-- Short exercise --
Return every line of the material below that contains the string "point", matching case exactly.

-- Dataset records --
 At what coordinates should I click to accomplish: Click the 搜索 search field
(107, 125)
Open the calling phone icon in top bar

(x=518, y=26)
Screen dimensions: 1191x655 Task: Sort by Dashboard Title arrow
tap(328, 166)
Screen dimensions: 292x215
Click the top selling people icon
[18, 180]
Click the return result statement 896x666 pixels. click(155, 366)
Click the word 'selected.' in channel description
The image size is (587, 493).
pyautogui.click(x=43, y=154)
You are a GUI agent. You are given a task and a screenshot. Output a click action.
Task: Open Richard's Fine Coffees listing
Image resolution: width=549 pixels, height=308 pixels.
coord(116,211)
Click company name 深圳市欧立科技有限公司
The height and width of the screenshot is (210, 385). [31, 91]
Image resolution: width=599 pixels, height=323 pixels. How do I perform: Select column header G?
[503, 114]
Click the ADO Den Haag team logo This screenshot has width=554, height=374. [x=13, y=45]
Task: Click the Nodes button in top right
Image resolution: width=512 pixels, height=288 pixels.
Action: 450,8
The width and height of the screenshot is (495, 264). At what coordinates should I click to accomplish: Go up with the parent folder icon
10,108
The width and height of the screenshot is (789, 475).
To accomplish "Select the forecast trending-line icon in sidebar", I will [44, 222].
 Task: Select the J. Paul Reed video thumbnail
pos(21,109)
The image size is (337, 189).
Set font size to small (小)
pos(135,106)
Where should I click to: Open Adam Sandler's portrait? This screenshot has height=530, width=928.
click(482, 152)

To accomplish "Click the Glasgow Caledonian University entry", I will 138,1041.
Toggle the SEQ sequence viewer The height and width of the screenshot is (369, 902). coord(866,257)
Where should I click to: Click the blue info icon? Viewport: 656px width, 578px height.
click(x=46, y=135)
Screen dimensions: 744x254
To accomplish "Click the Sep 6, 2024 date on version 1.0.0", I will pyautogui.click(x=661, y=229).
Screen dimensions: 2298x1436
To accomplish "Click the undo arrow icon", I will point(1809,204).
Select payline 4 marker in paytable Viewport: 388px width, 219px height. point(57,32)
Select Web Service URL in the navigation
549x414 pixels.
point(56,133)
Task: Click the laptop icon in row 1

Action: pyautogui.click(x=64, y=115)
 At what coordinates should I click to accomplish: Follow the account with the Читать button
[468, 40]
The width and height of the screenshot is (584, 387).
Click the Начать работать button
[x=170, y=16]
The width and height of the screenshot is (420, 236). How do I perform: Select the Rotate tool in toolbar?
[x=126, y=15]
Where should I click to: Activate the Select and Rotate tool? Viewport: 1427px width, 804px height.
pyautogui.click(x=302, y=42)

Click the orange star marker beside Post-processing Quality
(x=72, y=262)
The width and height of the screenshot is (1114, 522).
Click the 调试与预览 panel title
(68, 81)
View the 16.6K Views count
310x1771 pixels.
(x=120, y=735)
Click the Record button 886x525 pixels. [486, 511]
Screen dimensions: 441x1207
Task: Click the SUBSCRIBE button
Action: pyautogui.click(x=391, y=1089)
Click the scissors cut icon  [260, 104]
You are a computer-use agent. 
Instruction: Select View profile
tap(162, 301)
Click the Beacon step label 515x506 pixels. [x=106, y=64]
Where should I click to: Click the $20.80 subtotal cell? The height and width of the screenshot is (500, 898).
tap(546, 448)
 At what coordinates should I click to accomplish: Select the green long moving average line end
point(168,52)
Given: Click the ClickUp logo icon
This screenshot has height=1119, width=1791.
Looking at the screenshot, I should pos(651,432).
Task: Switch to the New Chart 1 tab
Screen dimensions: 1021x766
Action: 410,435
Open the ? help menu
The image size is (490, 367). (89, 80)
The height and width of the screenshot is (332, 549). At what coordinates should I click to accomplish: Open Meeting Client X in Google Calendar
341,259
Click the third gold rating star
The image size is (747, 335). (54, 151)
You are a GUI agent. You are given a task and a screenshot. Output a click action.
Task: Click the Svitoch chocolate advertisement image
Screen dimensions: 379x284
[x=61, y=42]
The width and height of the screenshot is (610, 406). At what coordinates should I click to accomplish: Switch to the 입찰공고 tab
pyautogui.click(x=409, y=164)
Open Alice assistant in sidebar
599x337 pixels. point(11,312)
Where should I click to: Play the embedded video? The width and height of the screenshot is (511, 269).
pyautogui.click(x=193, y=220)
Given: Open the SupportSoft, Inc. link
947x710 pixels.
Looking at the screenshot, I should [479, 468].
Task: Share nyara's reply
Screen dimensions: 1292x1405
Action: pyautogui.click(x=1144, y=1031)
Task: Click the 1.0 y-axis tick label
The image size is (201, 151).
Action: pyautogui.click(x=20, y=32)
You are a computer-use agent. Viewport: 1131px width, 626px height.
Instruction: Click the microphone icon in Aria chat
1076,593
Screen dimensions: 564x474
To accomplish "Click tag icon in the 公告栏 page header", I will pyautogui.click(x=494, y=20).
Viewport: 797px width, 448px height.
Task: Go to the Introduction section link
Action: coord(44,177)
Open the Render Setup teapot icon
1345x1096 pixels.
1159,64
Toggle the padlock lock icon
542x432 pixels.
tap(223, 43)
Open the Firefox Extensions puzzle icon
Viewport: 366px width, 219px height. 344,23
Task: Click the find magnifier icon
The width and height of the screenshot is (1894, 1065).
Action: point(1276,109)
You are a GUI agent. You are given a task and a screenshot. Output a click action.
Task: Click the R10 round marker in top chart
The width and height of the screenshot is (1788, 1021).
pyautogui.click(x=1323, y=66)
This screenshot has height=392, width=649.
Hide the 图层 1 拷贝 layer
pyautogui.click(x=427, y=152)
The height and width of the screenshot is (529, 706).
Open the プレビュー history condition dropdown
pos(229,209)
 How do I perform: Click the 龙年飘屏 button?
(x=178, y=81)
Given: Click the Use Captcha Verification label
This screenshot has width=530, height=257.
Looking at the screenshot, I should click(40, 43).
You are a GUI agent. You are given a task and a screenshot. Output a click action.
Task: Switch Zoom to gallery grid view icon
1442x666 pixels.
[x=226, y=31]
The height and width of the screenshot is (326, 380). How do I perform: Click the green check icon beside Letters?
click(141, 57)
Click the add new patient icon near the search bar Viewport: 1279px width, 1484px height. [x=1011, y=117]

-- Task solution --
To accomplish "Click the undo arrow icon", I will point(1809,204).
Select payline 4 marker in paytable Viewport: 388px width, 219px height. point(57,32)
point(56,133)
point(168,52)
599x337 pixels. point(11,312)
Action: point(1276,109)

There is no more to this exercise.